2 Comments

  1. (1 comments)

    Not mentioned in the above, but interesting to know, is whether Dugald & Cathie Semple were close relatives of Sir David Semple, inventor of the Semple
    nerve tissue culture anti-rabies vaccine, who in 1904 founded the Pasteur Institute at Kasauli, India, now called the Central Research Institute. Sir David Semple was a vivisector, and was thoroughly decried for it by animal advocates of his own era. In hindsight, however, his introduction of the first mass-produced, inexpensive, and usually effective post-exposure anti-rabies vaccine was a landmark in positively transforming the animal/human relationship, by helping to eliminate fear of rabies. Variants of the Semple vaccine became the first widely deployed pre-exposure anti-rabies vaccine, & were instrumental in the eradication of canine rabies from the U.K. in the post-World War I era, after the Natonal Canine Defence League reversed their initial opposition to vaccinate as an adjunct to canine vivisection, and vaccinated more than 20,000 dogs in the 1919-1923 time frame.

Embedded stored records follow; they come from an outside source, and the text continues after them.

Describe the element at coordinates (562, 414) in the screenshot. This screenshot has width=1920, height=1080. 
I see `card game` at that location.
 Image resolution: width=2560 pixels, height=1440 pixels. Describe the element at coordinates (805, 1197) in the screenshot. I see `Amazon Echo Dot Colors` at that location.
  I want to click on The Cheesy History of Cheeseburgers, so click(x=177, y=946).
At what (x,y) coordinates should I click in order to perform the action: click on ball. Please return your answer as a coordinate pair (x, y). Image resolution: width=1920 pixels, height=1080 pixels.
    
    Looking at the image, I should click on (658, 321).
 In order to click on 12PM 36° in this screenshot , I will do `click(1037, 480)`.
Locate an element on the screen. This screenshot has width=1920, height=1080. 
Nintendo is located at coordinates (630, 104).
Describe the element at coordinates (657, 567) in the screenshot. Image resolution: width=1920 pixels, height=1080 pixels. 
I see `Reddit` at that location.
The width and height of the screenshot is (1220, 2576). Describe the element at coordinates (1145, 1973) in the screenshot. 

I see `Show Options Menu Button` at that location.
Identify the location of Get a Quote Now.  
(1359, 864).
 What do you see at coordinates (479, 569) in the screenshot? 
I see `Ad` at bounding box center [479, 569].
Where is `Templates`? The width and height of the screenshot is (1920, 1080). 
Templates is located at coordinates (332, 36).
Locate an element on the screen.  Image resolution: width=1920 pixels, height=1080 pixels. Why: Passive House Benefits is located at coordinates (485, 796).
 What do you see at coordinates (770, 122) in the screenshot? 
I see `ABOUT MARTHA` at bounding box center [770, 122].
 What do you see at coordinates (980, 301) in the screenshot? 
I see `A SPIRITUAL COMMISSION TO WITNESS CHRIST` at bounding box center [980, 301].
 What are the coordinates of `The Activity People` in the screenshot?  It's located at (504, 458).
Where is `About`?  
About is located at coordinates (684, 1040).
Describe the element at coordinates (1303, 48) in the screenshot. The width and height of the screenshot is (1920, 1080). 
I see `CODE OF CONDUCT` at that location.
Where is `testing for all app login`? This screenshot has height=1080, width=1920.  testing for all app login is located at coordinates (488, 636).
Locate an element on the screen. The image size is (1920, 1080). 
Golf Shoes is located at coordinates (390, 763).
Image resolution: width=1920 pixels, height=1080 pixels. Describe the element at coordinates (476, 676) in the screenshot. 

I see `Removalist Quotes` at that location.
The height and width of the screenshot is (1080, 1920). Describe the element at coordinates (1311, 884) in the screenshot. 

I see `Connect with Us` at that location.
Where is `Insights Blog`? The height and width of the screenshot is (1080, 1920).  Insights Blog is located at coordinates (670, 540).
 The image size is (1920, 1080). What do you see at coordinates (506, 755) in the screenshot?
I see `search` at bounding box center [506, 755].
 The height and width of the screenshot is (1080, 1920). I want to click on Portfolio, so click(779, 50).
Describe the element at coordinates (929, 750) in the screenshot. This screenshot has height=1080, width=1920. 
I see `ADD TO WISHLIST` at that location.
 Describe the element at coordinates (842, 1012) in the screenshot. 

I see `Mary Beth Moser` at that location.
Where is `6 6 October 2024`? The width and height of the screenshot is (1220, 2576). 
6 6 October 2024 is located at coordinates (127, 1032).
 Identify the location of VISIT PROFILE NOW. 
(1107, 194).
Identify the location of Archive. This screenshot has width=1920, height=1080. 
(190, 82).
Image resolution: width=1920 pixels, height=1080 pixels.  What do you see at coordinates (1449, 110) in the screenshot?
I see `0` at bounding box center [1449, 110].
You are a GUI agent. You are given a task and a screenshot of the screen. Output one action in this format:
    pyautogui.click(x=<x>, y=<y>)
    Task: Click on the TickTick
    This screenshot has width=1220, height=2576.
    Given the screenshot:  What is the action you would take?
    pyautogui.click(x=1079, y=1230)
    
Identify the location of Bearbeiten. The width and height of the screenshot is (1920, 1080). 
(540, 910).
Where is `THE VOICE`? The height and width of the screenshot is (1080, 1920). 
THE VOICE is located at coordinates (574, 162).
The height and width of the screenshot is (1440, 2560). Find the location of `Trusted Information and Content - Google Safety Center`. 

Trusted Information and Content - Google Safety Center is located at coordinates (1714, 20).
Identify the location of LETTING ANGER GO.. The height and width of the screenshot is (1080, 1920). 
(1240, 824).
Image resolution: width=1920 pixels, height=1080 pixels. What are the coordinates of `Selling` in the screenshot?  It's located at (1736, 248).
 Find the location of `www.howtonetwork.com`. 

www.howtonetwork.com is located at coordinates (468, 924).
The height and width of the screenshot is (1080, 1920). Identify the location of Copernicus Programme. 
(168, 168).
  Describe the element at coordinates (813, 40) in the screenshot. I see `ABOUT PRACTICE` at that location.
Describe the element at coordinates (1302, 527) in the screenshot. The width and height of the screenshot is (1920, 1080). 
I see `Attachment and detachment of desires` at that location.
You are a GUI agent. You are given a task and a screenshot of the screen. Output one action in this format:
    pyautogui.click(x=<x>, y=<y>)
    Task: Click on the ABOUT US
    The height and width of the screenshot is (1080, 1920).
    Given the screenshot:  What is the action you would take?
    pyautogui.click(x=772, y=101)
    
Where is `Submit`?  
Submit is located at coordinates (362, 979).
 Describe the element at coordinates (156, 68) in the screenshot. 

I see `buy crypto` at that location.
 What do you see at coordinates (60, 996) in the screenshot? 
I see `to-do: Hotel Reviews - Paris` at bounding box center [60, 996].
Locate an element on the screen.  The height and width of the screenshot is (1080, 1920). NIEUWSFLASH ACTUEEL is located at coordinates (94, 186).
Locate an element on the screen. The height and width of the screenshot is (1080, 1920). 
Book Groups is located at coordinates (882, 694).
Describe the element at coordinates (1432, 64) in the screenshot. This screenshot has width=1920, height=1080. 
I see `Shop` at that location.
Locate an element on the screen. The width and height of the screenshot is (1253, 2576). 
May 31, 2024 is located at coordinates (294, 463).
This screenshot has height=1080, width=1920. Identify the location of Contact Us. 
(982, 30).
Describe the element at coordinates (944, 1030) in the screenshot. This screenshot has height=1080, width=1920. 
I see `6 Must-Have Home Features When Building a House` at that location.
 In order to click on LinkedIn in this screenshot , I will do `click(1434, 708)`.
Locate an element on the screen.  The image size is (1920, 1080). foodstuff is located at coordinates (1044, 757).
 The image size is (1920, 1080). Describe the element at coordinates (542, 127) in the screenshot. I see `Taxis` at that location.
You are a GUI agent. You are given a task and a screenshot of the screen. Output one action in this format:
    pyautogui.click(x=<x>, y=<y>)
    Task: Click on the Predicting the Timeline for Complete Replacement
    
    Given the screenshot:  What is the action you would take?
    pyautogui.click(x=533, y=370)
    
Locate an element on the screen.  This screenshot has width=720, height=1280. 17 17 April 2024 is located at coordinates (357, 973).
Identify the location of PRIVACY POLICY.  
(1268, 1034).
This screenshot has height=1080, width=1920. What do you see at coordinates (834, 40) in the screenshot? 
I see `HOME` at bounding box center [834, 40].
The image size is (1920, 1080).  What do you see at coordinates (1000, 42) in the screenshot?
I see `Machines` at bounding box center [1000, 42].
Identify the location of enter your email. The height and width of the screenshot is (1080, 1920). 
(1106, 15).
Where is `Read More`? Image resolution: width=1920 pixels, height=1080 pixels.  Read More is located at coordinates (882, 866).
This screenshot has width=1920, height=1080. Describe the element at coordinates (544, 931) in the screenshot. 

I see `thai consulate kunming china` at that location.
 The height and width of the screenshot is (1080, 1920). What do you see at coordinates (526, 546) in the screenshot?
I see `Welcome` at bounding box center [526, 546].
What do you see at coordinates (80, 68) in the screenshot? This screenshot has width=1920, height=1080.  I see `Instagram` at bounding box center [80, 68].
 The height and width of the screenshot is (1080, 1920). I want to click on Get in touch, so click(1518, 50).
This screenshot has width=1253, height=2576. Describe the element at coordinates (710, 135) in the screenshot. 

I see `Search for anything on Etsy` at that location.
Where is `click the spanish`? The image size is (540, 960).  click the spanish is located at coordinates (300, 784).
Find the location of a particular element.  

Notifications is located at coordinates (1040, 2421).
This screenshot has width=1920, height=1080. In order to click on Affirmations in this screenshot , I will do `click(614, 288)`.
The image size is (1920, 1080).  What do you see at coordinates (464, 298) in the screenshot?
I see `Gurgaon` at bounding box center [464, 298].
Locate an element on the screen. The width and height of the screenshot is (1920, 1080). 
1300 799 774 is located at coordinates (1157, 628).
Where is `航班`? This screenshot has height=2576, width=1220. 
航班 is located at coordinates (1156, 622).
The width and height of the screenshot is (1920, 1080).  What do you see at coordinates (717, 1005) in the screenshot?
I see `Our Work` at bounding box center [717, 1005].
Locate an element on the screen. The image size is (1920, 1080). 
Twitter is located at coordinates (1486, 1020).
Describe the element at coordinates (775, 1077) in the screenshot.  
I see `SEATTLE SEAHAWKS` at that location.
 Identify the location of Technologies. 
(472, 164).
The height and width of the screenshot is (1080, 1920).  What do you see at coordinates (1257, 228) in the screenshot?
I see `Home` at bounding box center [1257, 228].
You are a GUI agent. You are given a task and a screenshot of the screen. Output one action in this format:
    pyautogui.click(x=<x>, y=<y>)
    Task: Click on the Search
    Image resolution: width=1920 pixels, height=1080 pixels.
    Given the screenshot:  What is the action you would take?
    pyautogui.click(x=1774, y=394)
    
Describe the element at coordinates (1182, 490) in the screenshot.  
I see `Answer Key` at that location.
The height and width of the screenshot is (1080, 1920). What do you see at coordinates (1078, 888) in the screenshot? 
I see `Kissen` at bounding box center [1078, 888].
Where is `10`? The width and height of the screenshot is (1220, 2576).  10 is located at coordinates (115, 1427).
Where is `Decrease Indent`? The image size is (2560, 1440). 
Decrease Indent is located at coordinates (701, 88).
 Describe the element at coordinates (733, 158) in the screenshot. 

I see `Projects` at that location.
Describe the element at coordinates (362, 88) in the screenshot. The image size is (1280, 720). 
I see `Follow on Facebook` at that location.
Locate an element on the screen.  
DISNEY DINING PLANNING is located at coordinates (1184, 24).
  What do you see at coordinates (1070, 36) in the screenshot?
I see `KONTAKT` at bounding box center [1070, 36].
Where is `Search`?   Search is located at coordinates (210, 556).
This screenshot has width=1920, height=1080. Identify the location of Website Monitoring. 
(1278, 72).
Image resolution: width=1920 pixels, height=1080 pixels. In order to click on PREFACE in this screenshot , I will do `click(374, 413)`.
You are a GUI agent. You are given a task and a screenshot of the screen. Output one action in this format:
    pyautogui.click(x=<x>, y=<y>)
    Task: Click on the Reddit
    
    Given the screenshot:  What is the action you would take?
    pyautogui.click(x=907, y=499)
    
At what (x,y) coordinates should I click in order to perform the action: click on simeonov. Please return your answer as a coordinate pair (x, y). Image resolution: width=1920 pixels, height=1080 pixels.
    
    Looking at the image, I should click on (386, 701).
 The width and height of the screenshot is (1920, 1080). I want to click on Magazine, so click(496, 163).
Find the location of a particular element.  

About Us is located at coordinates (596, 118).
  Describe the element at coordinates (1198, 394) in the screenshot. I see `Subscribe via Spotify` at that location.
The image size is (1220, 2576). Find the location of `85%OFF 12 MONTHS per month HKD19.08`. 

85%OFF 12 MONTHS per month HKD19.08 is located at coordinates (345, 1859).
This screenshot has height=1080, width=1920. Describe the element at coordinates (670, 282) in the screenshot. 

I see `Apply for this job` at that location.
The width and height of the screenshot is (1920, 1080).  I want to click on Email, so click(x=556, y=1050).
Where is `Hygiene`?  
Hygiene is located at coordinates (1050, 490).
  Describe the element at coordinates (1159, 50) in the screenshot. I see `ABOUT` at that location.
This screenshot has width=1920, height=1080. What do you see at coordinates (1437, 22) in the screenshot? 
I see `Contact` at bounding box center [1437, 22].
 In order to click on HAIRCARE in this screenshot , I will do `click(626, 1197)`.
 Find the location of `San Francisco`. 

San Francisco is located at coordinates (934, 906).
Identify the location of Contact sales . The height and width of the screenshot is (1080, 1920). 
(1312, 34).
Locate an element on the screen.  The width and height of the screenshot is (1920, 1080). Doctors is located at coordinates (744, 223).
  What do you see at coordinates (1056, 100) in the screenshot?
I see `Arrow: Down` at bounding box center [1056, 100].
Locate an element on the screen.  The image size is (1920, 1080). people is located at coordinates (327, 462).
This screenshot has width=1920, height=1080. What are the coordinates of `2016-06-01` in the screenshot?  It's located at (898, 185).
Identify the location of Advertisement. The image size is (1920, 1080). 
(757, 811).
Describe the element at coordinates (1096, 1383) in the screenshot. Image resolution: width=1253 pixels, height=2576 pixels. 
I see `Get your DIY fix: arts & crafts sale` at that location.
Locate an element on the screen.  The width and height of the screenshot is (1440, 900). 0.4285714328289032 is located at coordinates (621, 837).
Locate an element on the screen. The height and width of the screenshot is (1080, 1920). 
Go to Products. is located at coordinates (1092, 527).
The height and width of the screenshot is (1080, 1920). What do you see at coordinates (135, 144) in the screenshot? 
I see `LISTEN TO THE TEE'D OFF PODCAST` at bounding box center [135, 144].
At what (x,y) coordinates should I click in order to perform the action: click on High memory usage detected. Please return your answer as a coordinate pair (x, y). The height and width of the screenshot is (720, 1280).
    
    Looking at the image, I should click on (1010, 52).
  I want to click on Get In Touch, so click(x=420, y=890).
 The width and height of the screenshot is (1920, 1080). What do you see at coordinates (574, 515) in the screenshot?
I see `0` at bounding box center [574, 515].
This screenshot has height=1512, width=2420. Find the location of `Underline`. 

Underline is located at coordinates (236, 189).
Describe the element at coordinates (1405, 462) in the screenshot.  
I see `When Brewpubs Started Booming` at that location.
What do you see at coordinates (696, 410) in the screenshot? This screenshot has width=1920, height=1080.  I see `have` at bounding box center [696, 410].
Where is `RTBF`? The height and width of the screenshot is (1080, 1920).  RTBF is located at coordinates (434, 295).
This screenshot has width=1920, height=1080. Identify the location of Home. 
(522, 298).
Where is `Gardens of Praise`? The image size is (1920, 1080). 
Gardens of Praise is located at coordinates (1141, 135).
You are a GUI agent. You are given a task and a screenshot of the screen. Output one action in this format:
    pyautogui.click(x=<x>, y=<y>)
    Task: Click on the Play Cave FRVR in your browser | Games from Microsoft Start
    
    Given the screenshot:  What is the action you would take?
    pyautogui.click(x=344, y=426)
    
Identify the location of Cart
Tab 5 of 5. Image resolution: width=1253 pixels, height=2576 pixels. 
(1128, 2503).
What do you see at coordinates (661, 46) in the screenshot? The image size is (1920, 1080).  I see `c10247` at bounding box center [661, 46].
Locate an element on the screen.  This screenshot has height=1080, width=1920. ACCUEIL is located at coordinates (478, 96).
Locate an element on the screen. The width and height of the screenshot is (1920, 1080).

The Semple vaccine, made through use of live rabies virus injected into the brains of sheep, was rendered obsolete by the introduction decades ago of longer-lasting vaccines made from killed viruses introduced into egg yolks, but remained in production in India until 2000, and was last produced in Indonesia, to my awareness, as recently as 2010. While Dugald and David Semple obviously approached humanitarian goals from starkly different directions, their careers — whether they were related or not — appear to form separate halves of the wholistic approach to animal welfare and animal rights taking shape in our own time.